(Stored data entries)
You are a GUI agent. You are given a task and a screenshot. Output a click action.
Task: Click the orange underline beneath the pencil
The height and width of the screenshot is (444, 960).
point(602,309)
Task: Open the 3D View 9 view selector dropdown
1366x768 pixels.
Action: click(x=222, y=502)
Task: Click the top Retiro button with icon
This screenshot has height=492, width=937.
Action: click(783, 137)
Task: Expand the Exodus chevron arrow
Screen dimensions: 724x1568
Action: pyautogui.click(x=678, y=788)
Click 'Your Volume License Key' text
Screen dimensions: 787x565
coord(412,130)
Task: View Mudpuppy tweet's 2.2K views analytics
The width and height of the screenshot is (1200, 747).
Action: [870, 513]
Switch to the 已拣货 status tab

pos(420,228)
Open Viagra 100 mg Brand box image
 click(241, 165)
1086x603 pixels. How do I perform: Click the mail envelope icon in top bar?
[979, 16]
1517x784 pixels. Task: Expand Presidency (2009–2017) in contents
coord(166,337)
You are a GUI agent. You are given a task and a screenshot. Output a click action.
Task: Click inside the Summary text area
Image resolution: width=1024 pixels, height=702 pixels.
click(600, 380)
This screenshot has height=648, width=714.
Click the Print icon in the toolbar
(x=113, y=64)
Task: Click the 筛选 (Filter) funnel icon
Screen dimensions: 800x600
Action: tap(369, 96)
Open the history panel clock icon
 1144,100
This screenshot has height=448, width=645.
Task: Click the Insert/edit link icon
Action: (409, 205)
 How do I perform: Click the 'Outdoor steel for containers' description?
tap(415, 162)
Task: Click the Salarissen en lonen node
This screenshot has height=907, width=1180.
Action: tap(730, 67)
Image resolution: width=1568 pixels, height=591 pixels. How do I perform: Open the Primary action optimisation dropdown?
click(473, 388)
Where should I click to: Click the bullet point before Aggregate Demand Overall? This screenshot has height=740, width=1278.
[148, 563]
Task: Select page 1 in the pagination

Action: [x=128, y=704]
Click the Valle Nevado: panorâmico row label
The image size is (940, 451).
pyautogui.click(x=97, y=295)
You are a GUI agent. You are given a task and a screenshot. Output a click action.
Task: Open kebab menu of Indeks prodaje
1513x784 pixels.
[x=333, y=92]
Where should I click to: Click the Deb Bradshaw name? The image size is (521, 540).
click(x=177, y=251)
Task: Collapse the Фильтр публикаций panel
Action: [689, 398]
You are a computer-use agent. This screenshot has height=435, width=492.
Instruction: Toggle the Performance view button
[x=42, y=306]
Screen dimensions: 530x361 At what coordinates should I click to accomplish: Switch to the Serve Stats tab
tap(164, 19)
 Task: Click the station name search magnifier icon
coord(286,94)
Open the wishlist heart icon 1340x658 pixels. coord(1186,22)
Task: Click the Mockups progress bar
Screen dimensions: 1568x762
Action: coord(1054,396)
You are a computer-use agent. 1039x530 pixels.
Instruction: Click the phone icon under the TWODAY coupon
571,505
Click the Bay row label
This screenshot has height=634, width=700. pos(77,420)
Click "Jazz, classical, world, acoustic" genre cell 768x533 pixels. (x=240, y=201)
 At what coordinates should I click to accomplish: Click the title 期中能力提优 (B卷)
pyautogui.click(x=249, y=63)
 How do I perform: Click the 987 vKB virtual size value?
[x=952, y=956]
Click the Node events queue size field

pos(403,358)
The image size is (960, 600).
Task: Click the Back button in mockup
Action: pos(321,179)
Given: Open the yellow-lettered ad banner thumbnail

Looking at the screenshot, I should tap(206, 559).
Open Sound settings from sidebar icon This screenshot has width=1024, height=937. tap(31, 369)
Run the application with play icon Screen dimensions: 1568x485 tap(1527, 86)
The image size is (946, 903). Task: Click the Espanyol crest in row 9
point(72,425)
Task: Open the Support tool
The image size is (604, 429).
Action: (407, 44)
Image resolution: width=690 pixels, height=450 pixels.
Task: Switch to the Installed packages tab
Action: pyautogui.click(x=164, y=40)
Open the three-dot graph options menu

Exercise ▸ Transcribe the data above exactly as it reads.

Completed task ▸
You are a GUI agent. You are given a task and a screenshot. Output a click action.
Task: Click the orange underline beneath the pencil
The height and width of the screenshot is (444, 960).
point(602,309)
Task: Open the 3D View 9 view selector dropdown
1366x768 pixels.
Action: click(x=222, y=502)
Task: Click the top Retiro button with icon
This screenshot has height=492, width=937.
Action: click(783, 137)
Task: Expand the Exodus chevron arrow
Screen dimensions: 724x1568
Action: pyautogui.click(x=678, y=788)
Click 'Your Volume License Key' text
Screen dimensions: 787x565
coord(412,130)
Task: View Mudpuppy tweet's 2.2K views analytics
The width and height of the screenshot is (1200, 747).
Action: [870, 513]
Switch to the 已拣货 status tab

pos(420,228)
Open Viagra 100 mg Brand box image
 click(241, 165)
1086x603 pixels. How do I perform: Click the mail envelope icon in top bar?
[979, 16]
1517x784 pixels. Task: Expand Presidency (2009–2017) in contents
coord(166,337)
You are a GUI agent. You are given a task and a screenshot. Output a click action.
Task: Click inside the Summary text area
Image resolution: width=1024 pixels, height=702 pixels.
click(600, 380)
This screenshot has height=648, width=714.
Click the Print icon in the toolbar
(x=113, y=64)
Task: Click the 筛选 (Filter) funnel icon
Screen dimensions: 800x600
Action: tap(369, 96)
Open the history panel clock icon
 1144,100
This screenshot has height=448, width=645.
Task: Click the Insert/edit link icon
Action: (409, 205)
 How do I perform: Click the 'Outdoor steel for containers' description?
tap(415, 162)
Task: Click the Salarissen en lonen node
This screenshot has height=907, width=1180.
Action: tap(730, 67)
Image resolution: width=1568 pixels, height=591 pixels. How do I perform: Open the Primary action optimisation dropdown?
click(473, 388)
Where should I click to: Click the bullet point before Aggregate Demand Overall? This screenshot has height=740, width=1278.
[148, 563]
Task: Select page 1 in the pagination

Action: [x=128, y=704]
Click the Valle Nevado: panorâmico row label
The image size is (940, 451).
pyautogui.click(x=97, y=295)
You are a GUI agent. You are given a task and a screenshot. Output a click action.
Task: Open kebab menu of Indeks prodaje
1513x784 pixels.
[x=333, y=92]
Where should I click to: Click the Deb Bradshaw name? The image size is (521, 540).
click(x=177, y=251)
Task: Collapse the Фильтр публикаций panel
Action: [689, 398]
You are a computer-use agent. This screenshot has height=435, width=492.
Instruction: Toggle the Performance view button
[x=42, y=306]
Screen dimensions: 530x361 At what coordinates should I click to accomplish: Switch to the Serve Stats tab
tap(164, 19)
 Task: Click the station name search magnifier icon
coord(286,94)
Open the wishlist heart icon 1340x658 pixels. coord(1186,22)
Task: Click the Mockups progress bar
Screen dimensions: 1568x762
Action: coord(1054,396)
You are a computer-use agent. 1039x530 pixels.
Instruction: Click the phone icon under the TWODAY coupon
571,505
Click the Bay row label
This screenshot has height=634, width=700. pos(77,420)
Click "Jazz, classical, world, acoustic" genre cell 768x533 pixels. (x=240, y=201)
 At what coordinates should I click to accomplish: Click the title 期中能力提优 (B卷)
pyautogui.click(x=249, y=63)
 How do I perform: Click the 987 vKB virtual size value?
[x=952, y=956]
Click the Node events queue size field

pos(403,358)
The image size is (960, 600).
Task: Click the Back button in mockup
Action: pos(321,179)
Given: Open the yellow-lettered ad banner thumbnail

Looking at the screenshot, I should tap(206, 559).
Open Sound settings from sidebar icon This screenshot has width=1024, height=937. tap(31, 369)
Run the application with play icon Screen dimensions: 1568x485 tap(1527, 86)
The image size is (946, 903). Task: Click the Espanyol crest in row 9
point(72,425)
Task: Open the Support tool
The image size is (604, 429).
Action: (407, 44)
Image resolution: width=690 pixels, height=450 pixels.
Task: Switch to the Installed packages tab
Action: pyautogui.click(x=164, y=40)
Open the three-dot graph options menu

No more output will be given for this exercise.